### Obiettivo 1
Rispondi in base al brano sul Vangelo e su Simone di Cirene:
(a) In quale luogo si trova la mostra visitata dall'autore?
(b) Quali opere della mostra hanno colpito in particolare l'autore?
(c) Con quali parole viene descritto Simone nei Vangeli?
### Obiettivo 2
Scrivi il seguito del brano sul Vangelo e su Simone di Cirene, partendo dopo la sua ultima frase.

====== Brano di testo

Ho scritto più volte che il Vangelo ha un solo modo per continuare a respirare: essere letto, interpretato, penetrato. È qui che risiede la sua forza: nella capacità di resistere al e nel tempo, non «sempre uguale a se stesso». Il Vangelo apre inaspettati stimoli di riflessione capaci, in quanto tali, di «cambiare» in parte lo stesso testo di partenza rivelandone di volta in volta significati altri. Il Vangelo è contemporaneamente «fuori dalle nostre mani» e «nelle nostre mani», cioè nella disponibilità dei nostri ragionamenti… o pennelli. Mi spiego. Ho visitato poche settimane fa, presso la Raccolta Lercaro di Bologna, la mostra «Attraverso le tenebre. Goya, Battaglia, Samorì», riflessione attorno alla realtà del male. In particolare mi hanno colpito le opere di Samorì, una rivisitazione della Via Crucis. Se l’arte del pittore emiliano-romagnolo è abitualmente una sorta di «corpo a corpo» con il sacro, a prescindere dal fatto che egli sia credente o meno, in questo caso il confronto pare diretto, immediato, e il risultato è un potenziamento del «già letto», un suo aggiornamento anche emotivo.
 
Una delle stazioni della Via Crucis racconta il passaggio della croce da Gesù a Simone di Cirene. I Vangeli non si dilungano molto su questa figura, non aggiungono dettagli salienti, né raccontano di un dialogo diretto o di un confronto tra Gesù e Simone. Anzi, quest’ultimo (descritto solo come «proveniente dalla campagna» e «padre di Alessandro e Rufo») non si propone in prima persona, viene «costretto» a portare la croce di Gesù. Ma noi, da credenti «ostinati», riusciamo a leggere nelle righe vuote e troviamo una volontà anche laddove essa non è esplicitata. Perché gli evangelisti fanno riferimento a questo personaggio senza inquadrare meglio la sua presenza? Perché raccontare che Gesù non è riuscito a trasportare fino al Gòlgota la sua croce da solo, trascurando poi ogni dettaglio della persona cui è stato imposto l’aiuto? Svista narrativa degli evangelisti? Scarsa attenzione di chi ha deciso che i Vangeli canonici dovessero essere quelli? Dubitando di queste interpretazioni minimaliste, il cenno a Simone serve a dare alla dimensione umana del divino un senso di condivisione, di partecipazione. Dio è con noi, ma non è una vicinanza «a costo zero», né Dio vuole che sia tale. Non è una concessione; è, piuttosto, un invito al cambiamento e alla crescita.

============
====== Record forniti

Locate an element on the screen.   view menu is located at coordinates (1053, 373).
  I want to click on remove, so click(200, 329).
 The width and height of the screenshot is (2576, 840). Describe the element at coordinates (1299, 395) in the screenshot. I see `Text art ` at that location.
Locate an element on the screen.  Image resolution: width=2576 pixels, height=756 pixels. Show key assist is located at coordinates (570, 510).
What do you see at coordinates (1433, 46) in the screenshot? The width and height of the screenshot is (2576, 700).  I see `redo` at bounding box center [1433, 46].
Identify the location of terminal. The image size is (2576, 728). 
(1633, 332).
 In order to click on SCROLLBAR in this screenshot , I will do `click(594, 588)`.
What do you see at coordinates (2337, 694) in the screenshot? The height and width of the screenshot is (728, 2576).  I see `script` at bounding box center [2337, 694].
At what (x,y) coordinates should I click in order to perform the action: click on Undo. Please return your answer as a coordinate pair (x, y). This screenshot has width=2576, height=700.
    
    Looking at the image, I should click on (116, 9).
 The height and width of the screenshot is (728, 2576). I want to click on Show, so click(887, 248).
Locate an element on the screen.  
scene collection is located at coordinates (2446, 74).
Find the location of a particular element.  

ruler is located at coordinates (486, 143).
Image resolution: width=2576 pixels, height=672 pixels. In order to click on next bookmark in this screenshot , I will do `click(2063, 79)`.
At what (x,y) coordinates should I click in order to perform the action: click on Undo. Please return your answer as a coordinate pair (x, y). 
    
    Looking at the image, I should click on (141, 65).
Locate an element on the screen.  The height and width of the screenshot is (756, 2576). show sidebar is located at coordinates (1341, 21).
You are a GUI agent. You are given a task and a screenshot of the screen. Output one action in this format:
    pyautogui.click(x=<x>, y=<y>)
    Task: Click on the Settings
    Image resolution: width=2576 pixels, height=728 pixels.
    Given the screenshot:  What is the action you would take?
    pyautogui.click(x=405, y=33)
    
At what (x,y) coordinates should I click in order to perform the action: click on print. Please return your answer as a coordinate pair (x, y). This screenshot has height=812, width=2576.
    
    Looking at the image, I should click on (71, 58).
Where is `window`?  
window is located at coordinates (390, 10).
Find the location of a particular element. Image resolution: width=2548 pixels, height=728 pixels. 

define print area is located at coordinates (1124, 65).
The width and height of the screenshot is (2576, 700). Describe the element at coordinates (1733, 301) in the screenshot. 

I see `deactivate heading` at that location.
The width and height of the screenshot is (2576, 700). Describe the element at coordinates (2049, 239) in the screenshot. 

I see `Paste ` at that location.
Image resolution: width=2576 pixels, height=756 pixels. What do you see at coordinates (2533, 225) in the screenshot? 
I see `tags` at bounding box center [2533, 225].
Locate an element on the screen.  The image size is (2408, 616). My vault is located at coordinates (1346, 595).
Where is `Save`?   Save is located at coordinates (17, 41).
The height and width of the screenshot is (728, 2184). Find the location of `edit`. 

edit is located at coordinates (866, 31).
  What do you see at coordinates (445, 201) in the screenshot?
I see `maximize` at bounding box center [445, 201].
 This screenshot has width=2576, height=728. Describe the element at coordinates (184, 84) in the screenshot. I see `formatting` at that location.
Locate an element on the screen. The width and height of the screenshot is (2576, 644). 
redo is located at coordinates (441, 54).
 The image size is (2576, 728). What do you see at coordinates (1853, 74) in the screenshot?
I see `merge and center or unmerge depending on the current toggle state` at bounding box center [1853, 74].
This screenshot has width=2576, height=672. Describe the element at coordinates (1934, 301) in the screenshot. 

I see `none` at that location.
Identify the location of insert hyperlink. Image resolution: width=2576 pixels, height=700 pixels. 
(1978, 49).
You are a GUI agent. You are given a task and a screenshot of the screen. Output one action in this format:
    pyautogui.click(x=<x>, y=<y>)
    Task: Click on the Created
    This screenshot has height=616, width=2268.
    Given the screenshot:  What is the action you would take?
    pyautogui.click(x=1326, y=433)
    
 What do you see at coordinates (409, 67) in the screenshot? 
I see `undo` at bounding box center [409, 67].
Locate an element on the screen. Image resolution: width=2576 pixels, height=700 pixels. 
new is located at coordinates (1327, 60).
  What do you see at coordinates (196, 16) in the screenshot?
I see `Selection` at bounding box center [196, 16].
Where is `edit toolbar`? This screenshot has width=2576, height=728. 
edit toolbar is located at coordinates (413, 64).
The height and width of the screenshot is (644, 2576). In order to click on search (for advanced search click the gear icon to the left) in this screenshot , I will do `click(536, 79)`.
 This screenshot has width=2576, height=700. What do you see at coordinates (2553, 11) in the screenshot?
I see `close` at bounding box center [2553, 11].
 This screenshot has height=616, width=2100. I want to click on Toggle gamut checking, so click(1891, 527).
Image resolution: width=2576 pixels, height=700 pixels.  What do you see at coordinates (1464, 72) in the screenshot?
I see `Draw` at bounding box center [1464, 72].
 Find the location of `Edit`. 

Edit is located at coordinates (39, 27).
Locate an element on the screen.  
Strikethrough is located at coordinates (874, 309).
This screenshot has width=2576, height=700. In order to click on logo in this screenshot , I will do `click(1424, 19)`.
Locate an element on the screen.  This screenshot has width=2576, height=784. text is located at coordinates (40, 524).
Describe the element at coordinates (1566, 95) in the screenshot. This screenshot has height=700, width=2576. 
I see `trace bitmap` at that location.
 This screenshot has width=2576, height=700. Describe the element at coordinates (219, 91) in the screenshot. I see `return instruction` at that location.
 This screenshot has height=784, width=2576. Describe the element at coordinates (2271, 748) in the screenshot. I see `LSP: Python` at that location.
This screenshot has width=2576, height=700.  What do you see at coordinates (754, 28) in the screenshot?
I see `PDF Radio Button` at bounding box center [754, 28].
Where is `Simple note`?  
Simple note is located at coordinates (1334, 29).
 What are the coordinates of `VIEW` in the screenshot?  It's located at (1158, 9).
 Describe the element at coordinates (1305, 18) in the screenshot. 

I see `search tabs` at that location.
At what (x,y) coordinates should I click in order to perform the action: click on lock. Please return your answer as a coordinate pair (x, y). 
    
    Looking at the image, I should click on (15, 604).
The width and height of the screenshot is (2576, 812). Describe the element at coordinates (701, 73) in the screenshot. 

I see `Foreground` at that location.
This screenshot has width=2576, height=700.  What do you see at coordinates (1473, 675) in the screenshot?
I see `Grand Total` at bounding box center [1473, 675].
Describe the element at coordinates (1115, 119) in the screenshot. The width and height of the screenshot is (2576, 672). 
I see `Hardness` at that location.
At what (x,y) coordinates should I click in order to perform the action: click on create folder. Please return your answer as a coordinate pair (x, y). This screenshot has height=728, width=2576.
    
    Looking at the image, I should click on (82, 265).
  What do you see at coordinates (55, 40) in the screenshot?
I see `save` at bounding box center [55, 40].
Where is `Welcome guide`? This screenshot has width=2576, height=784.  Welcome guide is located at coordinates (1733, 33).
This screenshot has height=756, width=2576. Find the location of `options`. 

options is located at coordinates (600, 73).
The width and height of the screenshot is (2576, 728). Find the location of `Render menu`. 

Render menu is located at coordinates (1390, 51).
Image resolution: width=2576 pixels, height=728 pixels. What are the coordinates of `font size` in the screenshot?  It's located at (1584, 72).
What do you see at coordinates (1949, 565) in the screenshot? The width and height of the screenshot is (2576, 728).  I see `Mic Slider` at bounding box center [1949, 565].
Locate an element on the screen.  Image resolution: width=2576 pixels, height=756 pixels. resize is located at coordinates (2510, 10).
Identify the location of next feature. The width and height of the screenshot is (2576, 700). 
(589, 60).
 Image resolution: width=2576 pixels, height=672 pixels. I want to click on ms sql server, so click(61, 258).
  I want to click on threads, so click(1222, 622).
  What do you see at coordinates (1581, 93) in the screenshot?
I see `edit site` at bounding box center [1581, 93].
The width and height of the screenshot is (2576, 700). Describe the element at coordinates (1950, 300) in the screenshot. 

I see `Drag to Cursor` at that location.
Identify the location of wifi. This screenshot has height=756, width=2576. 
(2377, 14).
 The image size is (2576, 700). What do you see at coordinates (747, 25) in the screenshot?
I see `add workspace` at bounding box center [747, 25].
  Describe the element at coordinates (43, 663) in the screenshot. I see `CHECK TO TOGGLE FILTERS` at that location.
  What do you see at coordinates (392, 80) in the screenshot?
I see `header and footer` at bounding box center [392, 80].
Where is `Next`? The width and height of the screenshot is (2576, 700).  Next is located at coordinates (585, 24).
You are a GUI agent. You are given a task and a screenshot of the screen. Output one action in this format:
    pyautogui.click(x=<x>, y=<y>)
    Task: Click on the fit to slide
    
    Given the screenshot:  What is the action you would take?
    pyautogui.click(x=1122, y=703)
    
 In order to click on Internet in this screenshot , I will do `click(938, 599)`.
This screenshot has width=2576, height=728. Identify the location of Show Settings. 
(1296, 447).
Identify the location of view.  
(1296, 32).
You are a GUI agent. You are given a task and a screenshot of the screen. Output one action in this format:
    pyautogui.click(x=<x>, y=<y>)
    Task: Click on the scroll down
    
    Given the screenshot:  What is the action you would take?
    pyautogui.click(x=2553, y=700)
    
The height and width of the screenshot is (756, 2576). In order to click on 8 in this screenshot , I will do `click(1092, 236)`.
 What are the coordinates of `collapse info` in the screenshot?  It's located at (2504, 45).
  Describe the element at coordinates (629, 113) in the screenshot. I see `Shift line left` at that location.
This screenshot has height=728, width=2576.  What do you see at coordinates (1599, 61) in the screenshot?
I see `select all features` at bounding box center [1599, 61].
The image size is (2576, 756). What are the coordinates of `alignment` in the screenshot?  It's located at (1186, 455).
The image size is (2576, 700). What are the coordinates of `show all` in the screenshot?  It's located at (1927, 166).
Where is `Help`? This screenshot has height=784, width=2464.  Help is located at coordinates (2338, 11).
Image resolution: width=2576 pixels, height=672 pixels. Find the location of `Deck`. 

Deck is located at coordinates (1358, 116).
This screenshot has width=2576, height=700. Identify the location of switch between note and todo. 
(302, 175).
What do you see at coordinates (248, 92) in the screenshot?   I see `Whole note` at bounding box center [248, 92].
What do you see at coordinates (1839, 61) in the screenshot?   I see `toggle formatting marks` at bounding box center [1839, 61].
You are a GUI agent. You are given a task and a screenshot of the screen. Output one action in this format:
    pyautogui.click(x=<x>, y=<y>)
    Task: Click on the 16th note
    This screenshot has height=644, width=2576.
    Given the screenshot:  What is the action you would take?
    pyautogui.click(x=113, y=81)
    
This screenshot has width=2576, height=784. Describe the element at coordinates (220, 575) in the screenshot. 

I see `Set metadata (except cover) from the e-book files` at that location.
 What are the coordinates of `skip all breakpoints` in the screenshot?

============

### Risultato 1
(a) Presso la Raccolta Lercaro di Bologna.
(b) Le opere di Samorì, una rivisitazione della Via Crucis.
(c) Come «proveniente dalla campagna» e «padre di Alessandro e Rufo».

### Risultato 2
 
C’è poi un elemento in più: nel momento in cui di Gesù viene posta in risalto l’umanità, ecco che emerge con forza la necessità di condividere, di spartire il peso specifico delle cose. Di quale cosa, nel contesto in questione? Della croce, del destino, dell’handicap. Al di là dell’esattezza fisica del termine, mi è sempre piaciuto pensare che l’handicap (molto più del deficit) abbia un peso specifico e che questo sia variabile, non dato. Perché questo passaggio dal dato all’indefinito possa avvenire, occorre che la gravità sia distribuita. Non è solo un modo per condividere la fatica derivante da una situazione (la situazione di handicap), ma per condividerne il portato, le prospettive di consapevolezza che essa può aprire. Nel momento in cui divido il peso, ecco che aumento la capacità di «rivelare» le cose. Non condivido unicamente la fatica, ma la condizione in cui la fatica mi pone. Distribuire non ha solo l’obiettivo – egoistico o mosso dalla necessità – di alleggerire, quindi di sottrarre, ma anche quello di condividere in termini di crescita, di disvelamento. Si rinuncia a una parte di peso per distribuire la consapevolezza alla quale il peso porta. Si legano, così, azione e riflessione, condivisione e progresso, singolo e comunità. Scrivete a (e condividete con) claudio@accaparlante.it o al mio profilo di Facebook.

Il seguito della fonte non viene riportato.